补肾药通过TAZ与经典Wnt通路crosstalk调控肾虚型骨髓基质干细胞成骨能力的机制

Osteoporosis is caused due to the process of bone remodeling, which loss of balance between bone formation and bone resorption leading to loss of total bone mass and is closely related to the differentiation of osteoblasts (OB). The Hippo pathway affects cell proliferation,differentiation,and the process of apoptosis in mamals vivo.Studies have shown that,Hippo downstream target gene transcription coactivator TAZ is able to respectively promote the differentiation of bone marrow stromal cells (BMSCs) to OB, regulate the OB expression of the specific gene osteocalcin,regulate the growth of bone and kidney,control Wnt/β-catenin (Wnt) pathway the function of transcription reaction.Wnt pathway plays an important role in the OB differentiation,mature.However,there is no clear report about whether crosstalk between TAZ and Wnt pathway can affect the osteogenic ability of BMSCs and tonifying kidney herbal can improve the activity of TAZ.For this reason,this research has two parts,one is to apply the overexpression and siRNA recombinant adenovirus transfection technology to reseach TAZ and Wnt pathway crosstalk effect and mechanism in the osteogenic ability of BMSCs,the other is to study whether the mechanism of the tonifying kidney herbal affecting the osteogenic ability of Kidney-deficiency BMSCs is related to TAZ and its regulation of the Wnt pathway,and from the view of molecular to clarify that the Wnt pathway,which is regulated by TAZ,is essential exemplification about "the kidney generating marrow and dominating bone".

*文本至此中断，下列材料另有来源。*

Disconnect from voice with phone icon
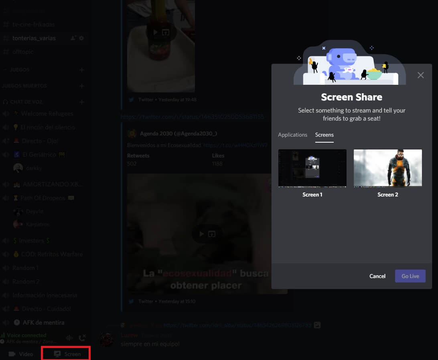 tap(83, 338)
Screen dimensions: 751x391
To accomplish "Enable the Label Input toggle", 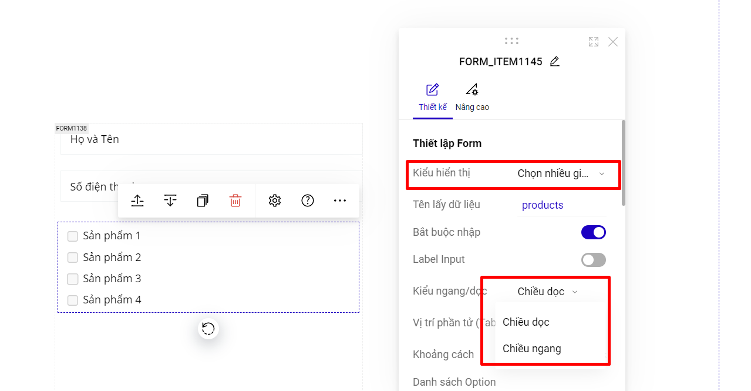I will (593, 260).
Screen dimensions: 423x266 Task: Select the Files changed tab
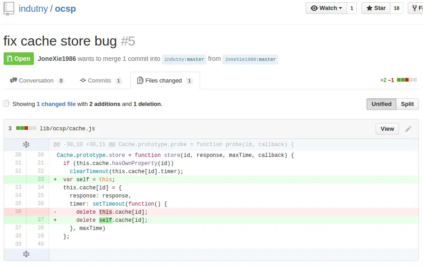(x=164, y=81)
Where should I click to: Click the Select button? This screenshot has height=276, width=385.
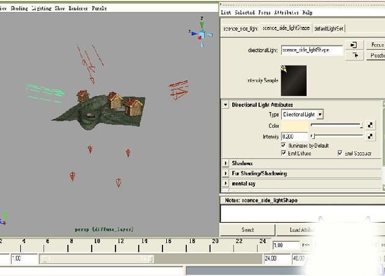(x=247, y=230)
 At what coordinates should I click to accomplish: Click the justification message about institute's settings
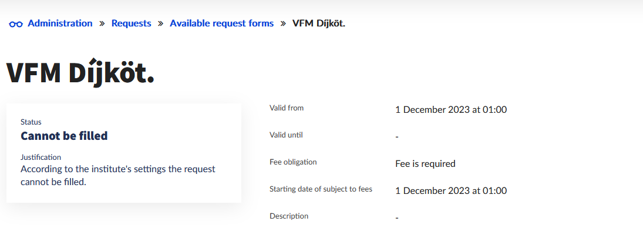tap(117, 175)
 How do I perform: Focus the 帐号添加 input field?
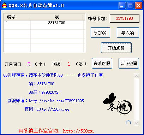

骨质疏松症是由于骨重建过程中骨形成和骨吸收失平衡导致骨总量丢失所致，与成骨细胞（OB）分化密切相关。Hippo通路影响着哺乳动物体内细胞增殖、分化和凋亡过程。研究表明，Hippo下游的靶基因转录共激活因子TAZ具有促进骨髓基质干细胞（BMSCs）向OB分化，调节OB特异基因骨钙素表达，调节骨、肾发育，调控Wnt/β-catenin（简称Wnt）通路转录反应的功能。Wnt通路在OB分化、成熟中扮演重要角色。但是，对TAZ与Wnt通路crosstalk是否影响BMSCs成骨能力以及补肾药能否提高TAZ活性尚无明确报道。本课题①拟采用超表达和siRNA重组腺病毒转染技术研究TAZ与Wnt通路crosstalk对BMSCs成骨能力的影响及其作用机理；②研究补肾药对肾虚型BMSCs成骨能力的影响机制是否与TAZ及其调控的Wnt通路有关，并从分子角度阐明TAZ调控的Wnt通路是"肾主骨生髓"实质体现。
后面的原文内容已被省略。